Exercise brief:
Return the material verbatim, starting at the line that contains "693x411 pixels." and stopping after the line that contains "click(x=299, y=167)".

Given data:

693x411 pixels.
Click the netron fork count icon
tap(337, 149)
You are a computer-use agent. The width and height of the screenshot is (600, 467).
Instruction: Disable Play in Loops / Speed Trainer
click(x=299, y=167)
--
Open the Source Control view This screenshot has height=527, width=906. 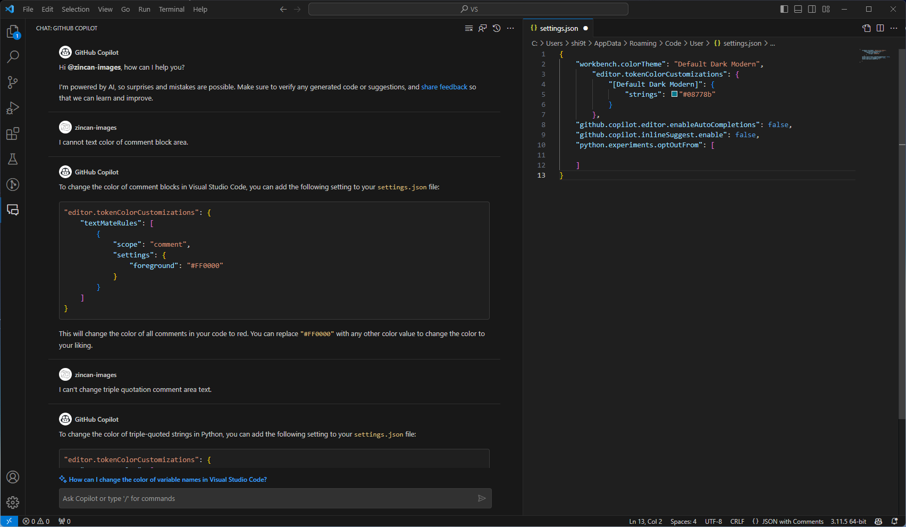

Solution below:
693x411 pixels.
Click the netron fork count icon
tap(337, 149)
You are a computer-use agent. The width and height of the screenshot is (600, 467).
Instruction: Disable Play in Loops / Speed Trainer
click(x=299, y=167)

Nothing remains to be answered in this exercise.